February 15, 2013: Defending against hackers has always been difficult, especially since these intruders strive to remain undetected for as long as possible once they have gotten in. This gave rise to the field of “intrusion detection”. This included not just detecting hackers as they tried to get in but also developing methods to detect hackers who had sneaked in and were wandering around inside the network like legitimate users. The most successful method here is to check everyone connected to a system and have their actions monitored and profiled. Hackers are not going to behave like normal users. The most likely response to this defense will be hackers attempting to find ways to disable the user profiling system right away.
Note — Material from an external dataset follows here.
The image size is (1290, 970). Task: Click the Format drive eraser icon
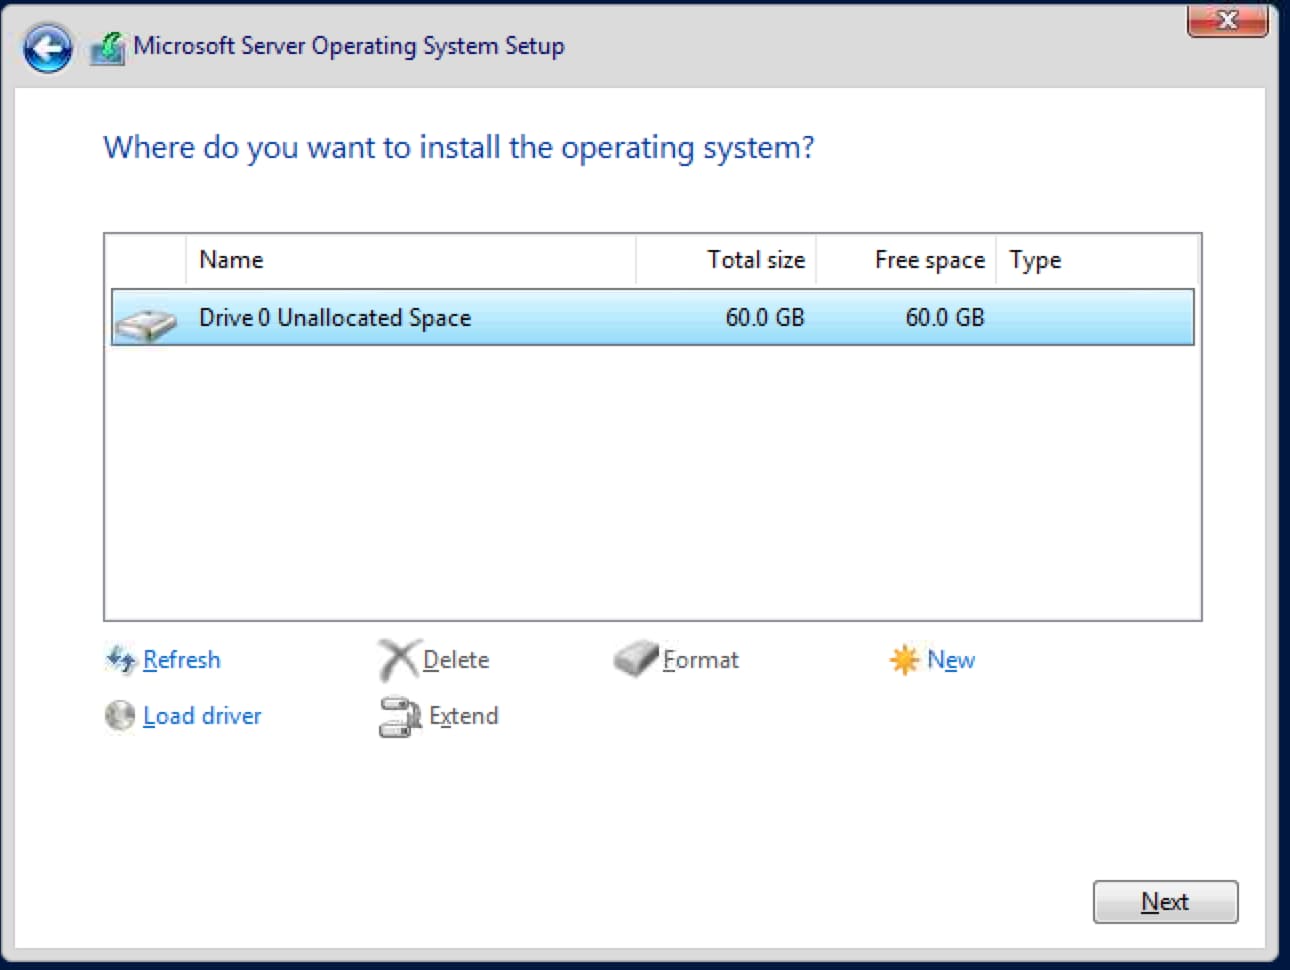pyautogui.click(x=635, y=660)
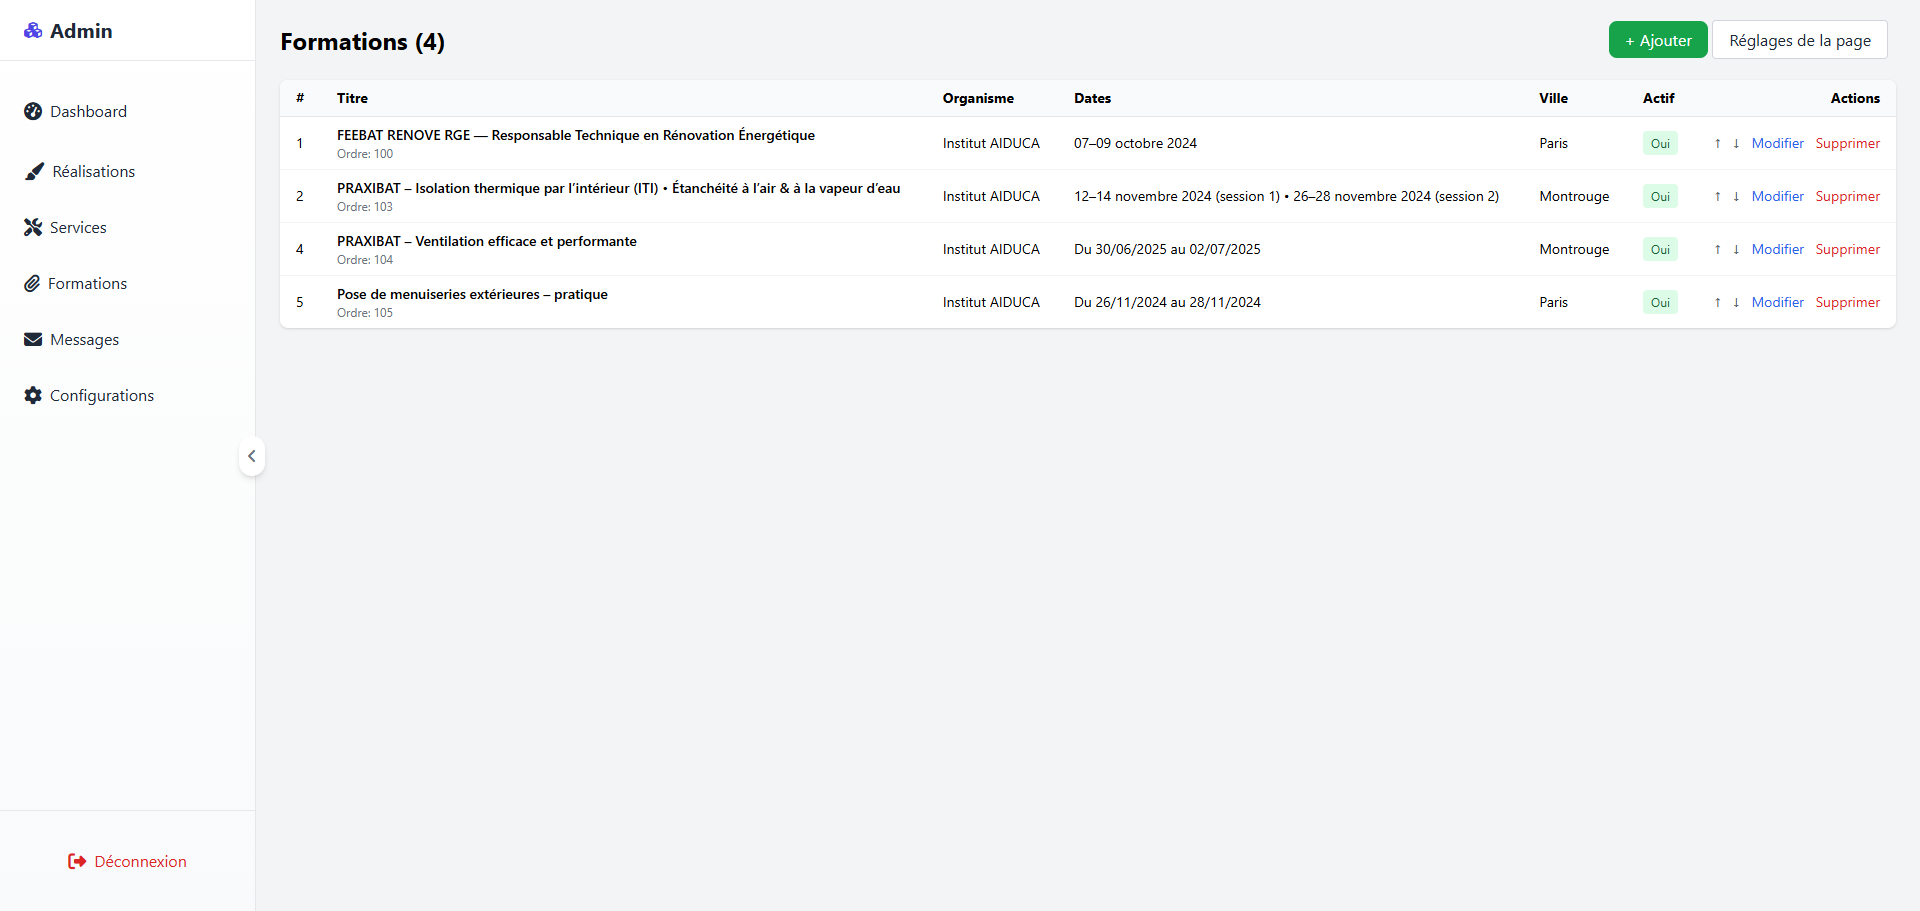Open Réglages de la page
This screenshot has height=911, width=1920.
coord(1799,40)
If nothing else the user profiling makes intrusion more of a challenge.

User profiling is nothing new. The technique was discovered over 150 years ago by accident. In the early days of the telegraph, experienced operators found that they could tell who was on the other end of a telegraph line by the rhythm of how the telegraph key was hit. This was called the operators “fist.” When computers came along, it was possible to automate that particular intelligence gathering task. For example each user has a distinct typing pattern and rhythm produces an identifiable “fist.” This led to several more ways to obtain information based on the keyboard use as well as identifying people by their pattern of actions when using their computer.
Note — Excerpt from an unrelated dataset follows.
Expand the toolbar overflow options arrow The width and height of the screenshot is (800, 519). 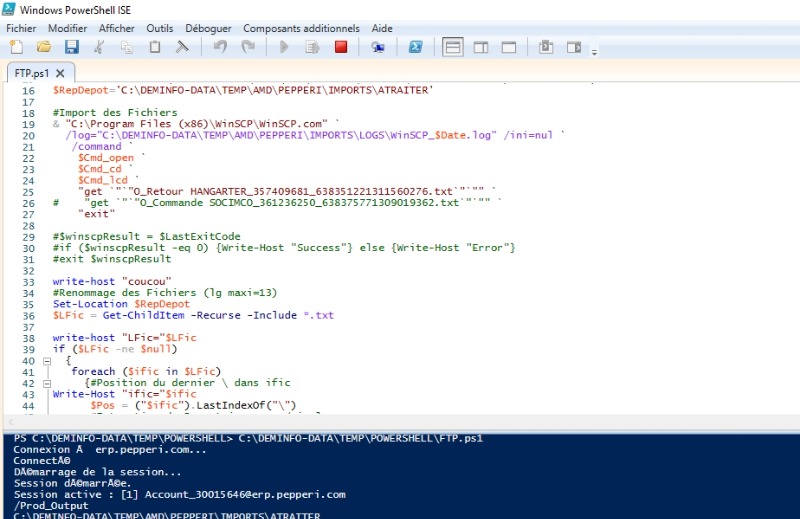pyautogui.click(x=595, y=51)
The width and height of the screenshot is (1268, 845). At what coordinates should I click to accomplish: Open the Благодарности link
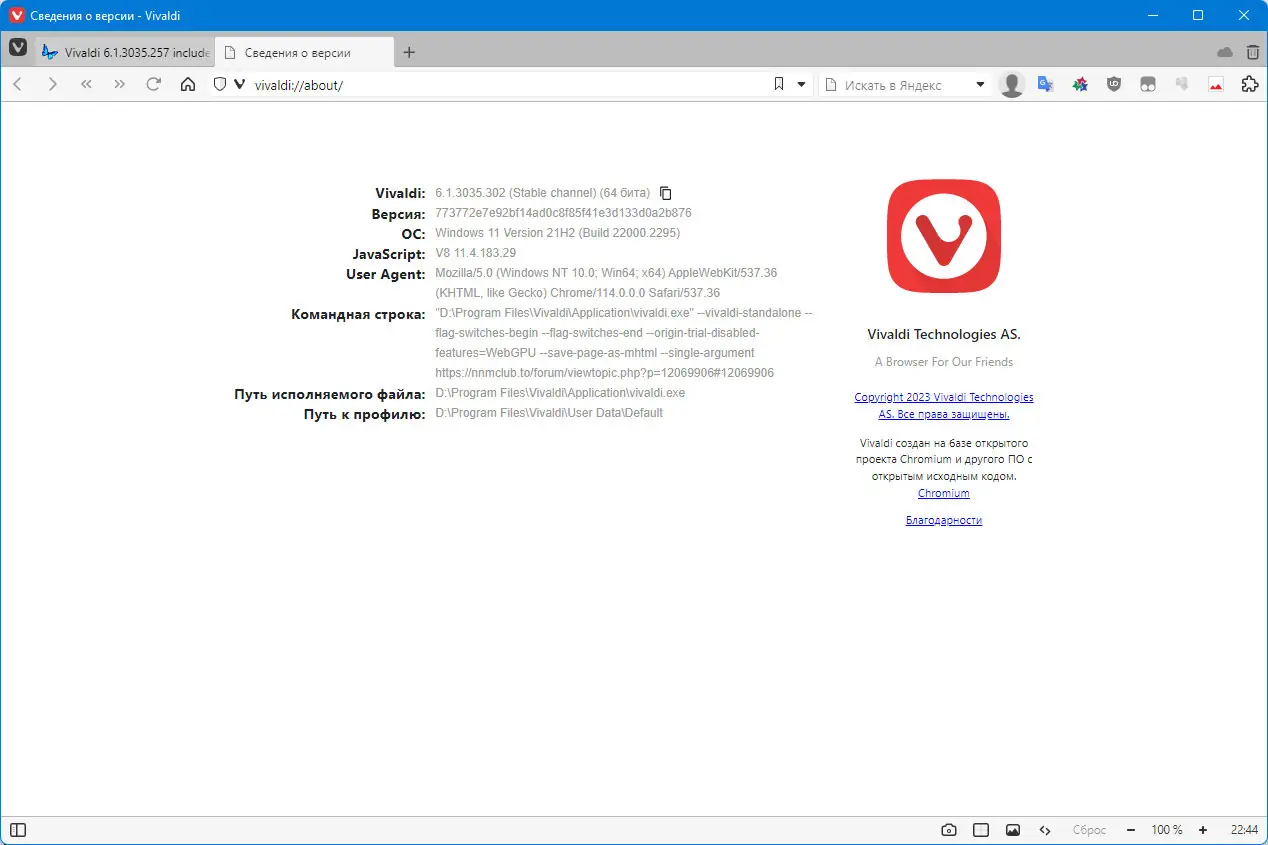click(943, 519)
For example, five years ago, a technique, based on the sound that is made when a user strikes a key on a computer keyboard, enabled you to determine what was being typed. Collect enough of these key noises, and based on what language the typist was using (all languages have a certain frequency of letter use), you can quickly “decode” those key noises and figure out what is being typed. This sort of predictive analysis is nothing new in Cyber War. This works for email or IMs (Instant Messaging). You can also positively identify different email users by analyzing their text. That same technique is used to crack secret codes. One of the oldest (by several decades) of these computer eavesdropping techniques is the ability, using fairly simple equipment, to pick up the small electronic signals your keyboard makes every time a key is hit and analyze those to figure out what is being typed.
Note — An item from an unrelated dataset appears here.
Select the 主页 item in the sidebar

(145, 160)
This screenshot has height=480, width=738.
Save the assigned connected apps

Most of these techniques, however, assume you can get pretty close to the keyboard in question. Electronic signals from keyboards are kept from going far by modifying keyboards. These are the U.S. “Tempest” grade keyboards, often required when you are doing classified work. Getting a recording device near a keyboard may also prove difficult. So while the spies keep coming with great new tools, you still have to be at the right place at the right time to make it all work.

Researchers have found yet another way to eavesdrop on a computer user. A dot-matrix printer, still used to print multi part forms, gives out distinct sounds as each letter is formed, and computer software has been developed to "read" the sounds with a high degree of accuracy. Background noises can be screened out. This is one of several techniques developed in the last decade that allows useful information to be extracted from seemingly meaningless sounds. Intelligence agencies are always working to increase the number of tools they have to make sense out of seeming nonsense.

All this sort of work is now being used to improve intrusion detection. Hackers can automate phony “fists” and similar deceptions but there is still the problem that when hackers sneak into a network they do not behave like the people who belong there.